SASKATOON -- Filling her first prescriptions of 2021 a Saskatoon senior learned the hard way she wasn’t covered under the province’s senior discount drug plan.

“It’s $400 for the one prescription and with the rest it’s close to $700 full price,” said Dorothy Gamble, a 77-year-old woman who relies on a handful of prescriptions for her health.

Under the provincial plan each prescription is $25.
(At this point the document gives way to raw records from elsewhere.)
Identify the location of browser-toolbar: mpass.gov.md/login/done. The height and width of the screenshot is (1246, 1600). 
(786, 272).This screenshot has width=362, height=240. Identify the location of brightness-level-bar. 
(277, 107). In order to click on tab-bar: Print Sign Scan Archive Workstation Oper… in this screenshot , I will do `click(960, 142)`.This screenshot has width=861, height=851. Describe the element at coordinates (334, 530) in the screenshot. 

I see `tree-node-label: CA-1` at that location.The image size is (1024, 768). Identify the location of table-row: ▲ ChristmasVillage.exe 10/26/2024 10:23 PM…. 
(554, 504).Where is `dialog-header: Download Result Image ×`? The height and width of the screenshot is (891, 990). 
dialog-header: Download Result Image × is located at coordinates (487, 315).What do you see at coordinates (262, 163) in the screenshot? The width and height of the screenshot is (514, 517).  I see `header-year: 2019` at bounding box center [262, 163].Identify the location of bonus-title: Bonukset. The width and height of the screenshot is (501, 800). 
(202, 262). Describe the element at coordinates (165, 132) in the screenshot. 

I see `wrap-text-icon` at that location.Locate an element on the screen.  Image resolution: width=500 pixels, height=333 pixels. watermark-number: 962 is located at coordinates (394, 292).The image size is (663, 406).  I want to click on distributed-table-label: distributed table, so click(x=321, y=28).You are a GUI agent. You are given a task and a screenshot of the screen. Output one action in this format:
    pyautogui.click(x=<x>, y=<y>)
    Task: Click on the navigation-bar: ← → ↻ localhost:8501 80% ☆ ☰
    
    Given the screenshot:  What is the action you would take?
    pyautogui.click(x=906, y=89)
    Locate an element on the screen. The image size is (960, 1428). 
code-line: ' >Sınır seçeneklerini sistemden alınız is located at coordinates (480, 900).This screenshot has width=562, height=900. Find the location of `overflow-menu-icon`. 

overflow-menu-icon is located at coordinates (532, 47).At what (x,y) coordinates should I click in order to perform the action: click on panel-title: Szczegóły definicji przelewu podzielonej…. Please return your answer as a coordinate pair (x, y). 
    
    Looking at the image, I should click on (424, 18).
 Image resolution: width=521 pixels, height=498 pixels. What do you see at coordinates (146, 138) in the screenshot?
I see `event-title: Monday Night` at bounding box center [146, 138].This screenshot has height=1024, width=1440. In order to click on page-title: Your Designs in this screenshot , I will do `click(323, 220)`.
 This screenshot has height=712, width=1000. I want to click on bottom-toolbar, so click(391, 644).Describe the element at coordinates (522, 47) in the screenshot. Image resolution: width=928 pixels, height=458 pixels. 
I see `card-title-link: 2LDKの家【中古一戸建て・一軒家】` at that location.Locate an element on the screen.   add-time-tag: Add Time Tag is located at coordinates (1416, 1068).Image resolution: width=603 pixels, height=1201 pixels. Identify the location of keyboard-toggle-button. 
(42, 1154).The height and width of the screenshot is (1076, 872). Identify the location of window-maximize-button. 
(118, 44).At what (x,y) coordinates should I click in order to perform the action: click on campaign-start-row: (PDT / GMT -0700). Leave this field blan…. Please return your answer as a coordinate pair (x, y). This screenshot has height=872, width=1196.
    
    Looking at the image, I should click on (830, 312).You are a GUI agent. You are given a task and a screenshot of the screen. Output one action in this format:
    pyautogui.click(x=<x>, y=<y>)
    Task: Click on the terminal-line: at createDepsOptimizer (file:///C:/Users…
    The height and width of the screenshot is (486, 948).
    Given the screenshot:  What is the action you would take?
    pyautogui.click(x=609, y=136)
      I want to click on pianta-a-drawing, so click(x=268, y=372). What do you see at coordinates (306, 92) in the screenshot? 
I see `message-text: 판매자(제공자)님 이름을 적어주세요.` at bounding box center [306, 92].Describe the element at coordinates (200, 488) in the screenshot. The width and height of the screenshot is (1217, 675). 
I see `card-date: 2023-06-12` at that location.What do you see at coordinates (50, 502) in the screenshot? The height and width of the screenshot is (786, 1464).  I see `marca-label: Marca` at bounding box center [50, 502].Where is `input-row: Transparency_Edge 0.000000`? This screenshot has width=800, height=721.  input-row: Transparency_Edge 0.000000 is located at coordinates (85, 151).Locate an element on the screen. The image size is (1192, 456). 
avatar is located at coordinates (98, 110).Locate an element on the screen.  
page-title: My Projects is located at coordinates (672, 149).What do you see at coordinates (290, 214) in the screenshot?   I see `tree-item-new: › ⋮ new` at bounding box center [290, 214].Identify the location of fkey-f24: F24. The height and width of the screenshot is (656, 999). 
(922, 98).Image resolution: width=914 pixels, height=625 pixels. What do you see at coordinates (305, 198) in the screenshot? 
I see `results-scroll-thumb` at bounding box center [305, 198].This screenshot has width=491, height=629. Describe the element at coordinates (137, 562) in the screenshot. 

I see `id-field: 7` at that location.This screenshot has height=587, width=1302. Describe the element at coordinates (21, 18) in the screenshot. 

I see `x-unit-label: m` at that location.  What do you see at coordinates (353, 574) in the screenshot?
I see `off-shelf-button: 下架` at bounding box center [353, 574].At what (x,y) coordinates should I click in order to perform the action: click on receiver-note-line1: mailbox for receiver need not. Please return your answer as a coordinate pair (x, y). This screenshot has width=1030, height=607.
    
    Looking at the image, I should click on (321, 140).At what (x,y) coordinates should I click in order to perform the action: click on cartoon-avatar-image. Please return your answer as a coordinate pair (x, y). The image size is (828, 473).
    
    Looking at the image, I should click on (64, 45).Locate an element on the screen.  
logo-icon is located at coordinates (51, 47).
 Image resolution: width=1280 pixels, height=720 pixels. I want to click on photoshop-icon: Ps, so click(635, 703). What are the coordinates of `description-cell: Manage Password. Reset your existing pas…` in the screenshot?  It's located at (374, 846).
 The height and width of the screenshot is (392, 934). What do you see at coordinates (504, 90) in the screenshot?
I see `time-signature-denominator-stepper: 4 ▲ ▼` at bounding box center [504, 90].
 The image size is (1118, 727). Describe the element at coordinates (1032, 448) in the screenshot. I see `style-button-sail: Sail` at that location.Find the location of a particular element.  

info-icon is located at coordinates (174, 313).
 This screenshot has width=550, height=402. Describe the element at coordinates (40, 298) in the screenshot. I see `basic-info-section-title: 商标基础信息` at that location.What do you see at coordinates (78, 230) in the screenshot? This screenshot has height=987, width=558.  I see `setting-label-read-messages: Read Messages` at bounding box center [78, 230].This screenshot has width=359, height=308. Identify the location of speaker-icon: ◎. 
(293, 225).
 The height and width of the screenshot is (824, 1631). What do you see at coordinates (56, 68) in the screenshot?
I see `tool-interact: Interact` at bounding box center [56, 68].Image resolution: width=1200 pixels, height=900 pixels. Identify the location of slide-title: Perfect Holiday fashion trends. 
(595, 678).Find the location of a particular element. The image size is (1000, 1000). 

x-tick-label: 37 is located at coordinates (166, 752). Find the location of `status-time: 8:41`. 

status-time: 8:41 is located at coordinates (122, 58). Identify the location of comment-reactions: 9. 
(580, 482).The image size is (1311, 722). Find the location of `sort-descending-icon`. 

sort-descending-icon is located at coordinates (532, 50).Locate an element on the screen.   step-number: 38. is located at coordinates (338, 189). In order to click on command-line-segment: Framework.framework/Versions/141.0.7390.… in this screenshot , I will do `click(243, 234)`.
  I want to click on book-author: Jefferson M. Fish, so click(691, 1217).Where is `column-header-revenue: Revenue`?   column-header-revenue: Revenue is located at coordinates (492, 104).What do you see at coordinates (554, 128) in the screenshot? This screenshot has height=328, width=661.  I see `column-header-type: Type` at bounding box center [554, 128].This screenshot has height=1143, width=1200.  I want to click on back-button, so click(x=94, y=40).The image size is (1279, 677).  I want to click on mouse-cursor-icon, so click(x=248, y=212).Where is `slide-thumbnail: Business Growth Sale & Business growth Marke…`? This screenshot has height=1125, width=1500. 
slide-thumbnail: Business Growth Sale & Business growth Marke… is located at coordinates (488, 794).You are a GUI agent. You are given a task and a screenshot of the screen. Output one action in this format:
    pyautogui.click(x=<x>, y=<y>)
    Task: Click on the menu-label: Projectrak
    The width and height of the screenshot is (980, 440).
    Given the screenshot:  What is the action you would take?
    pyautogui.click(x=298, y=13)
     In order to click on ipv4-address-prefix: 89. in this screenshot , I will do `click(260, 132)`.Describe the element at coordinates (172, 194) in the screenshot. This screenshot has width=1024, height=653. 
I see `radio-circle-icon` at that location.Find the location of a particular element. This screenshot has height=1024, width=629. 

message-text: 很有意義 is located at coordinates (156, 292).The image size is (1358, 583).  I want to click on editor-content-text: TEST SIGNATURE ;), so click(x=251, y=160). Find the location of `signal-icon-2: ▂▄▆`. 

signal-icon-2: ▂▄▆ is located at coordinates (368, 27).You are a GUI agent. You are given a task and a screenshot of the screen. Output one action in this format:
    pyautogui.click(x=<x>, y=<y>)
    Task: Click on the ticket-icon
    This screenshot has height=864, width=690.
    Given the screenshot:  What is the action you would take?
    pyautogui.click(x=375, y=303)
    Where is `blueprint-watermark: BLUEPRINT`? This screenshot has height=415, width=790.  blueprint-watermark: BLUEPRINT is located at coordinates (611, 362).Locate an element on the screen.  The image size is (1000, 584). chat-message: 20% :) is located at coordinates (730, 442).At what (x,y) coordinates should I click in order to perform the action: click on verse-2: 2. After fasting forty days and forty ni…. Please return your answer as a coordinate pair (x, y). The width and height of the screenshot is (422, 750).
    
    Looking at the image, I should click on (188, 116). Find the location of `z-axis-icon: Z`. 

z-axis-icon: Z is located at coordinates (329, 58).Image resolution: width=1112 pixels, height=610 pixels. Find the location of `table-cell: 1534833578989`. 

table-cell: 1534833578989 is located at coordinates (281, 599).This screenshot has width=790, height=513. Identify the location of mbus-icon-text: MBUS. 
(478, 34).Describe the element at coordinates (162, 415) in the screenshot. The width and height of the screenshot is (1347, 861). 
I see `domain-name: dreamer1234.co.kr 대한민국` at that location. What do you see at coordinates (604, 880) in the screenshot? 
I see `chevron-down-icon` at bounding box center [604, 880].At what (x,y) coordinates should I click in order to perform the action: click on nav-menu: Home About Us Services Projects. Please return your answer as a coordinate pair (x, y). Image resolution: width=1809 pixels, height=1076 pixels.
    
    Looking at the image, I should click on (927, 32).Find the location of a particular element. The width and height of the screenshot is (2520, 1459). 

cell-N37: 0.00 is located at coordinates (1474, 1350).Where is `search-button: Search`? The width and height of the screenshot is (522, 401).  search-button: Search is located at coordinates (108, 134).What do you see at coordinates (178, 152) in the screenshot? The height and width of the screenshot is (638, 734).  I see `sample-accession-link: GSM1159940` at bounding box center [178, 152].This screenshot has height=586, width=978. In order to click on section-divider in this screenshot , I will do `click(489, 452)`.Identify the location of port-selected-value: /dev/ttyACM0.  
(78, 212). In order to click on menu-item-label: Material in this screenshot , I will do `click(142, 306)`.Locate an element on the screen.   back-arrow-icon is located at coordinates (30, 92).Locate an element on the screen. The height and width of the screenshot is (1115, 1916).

Gamble said she received a letter from the Ministry of Health in October, saying the ministry could not access her 2019 income tax return and she needed to file and send the ministry the forms to be eligible for the drug plan.

“We were late with our taxes because of COVID-19 and they cut me off and not my husband,” she said. “We live together, we file our taxes together and he’s okay but not me.”

Gamble said she mailed out the required documents in November and thought it was done. But when she went to fill her prescriptions on Jan. 22, she learned she would have to pay full price.

Gamble’s daughter Yvette has been helping her parents enrol back under the provincial drug plan, but she said the government should be more proactive in letting people, especially seniors, know whether they are covered.

“My concern is that they weren’t notified, that it didn’t go through, and there’s other seniors out there that may not have access to the internet or the website where the information is,” Yvette Gamble said.

Now with the appropriate documents mailed to Regina, Gamble hopes to have coverage restored before she’s due for a prescription refill.

“This morning they said as soon as I get the information sent, they will process it and get it reinstated,” she said.